Written exercise |
Repeat the material from the line that contains "Mariannen tokossa ja tottistakin (48, 2193)" through the end of the material, replacing "NuuNuu" with "Nuu" and changing nothing else.

Listed records |
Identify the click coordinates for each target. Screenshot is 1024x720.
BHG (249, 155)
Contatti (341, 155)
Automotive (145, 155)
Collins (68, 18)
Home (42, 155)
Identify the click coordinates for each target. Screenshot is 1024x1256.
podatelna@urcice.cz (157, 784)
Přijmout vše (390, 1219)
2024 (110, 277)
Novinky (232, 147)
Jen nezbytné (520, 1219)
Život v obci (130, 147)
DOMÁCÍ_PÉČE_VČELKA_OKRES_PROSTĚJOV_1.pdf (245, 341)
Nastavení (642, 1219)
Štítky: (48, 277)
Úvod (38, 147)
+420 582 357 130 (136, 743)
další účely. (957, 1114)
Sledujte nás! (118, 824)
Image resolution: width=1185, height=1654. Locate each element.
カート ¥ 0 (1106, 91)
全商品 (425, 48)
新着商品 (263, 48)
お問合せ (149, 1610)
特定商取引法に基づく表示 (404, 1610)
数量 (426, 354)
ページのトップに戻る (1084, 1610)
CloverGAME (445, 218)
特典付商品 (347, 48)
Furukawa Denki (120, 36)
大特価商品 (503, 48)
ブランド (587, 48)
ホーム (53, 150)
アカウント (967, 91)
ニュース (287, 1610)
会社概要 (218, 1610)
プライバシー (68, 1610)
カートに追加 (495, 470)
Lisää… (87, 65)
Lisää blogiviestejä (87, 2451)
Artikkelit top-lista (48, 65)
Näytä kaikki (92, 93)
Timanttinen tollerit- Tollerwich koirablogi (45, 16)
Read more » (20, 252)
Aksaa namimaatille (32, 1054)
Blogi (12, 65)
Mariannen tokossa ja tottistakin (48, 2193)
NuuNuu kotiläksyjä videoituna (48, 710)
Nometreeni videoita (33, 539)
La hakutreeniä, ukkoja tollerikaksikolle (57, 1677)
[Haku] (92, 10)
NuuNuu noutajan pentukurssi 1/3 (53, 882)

Answer for the task |
Mariannen tokossa ja tottistakin (48, 2193)
Nuu kotiläksyjä videoituna (48, 710)
Nometreeni videoita (33, 539)
La hakutreeniä, ukkoja tollerikaksikolle (57, 1677)
[Haku] (92, 10)
Nuu noutajan pentukurssi 1/3 (53, 882)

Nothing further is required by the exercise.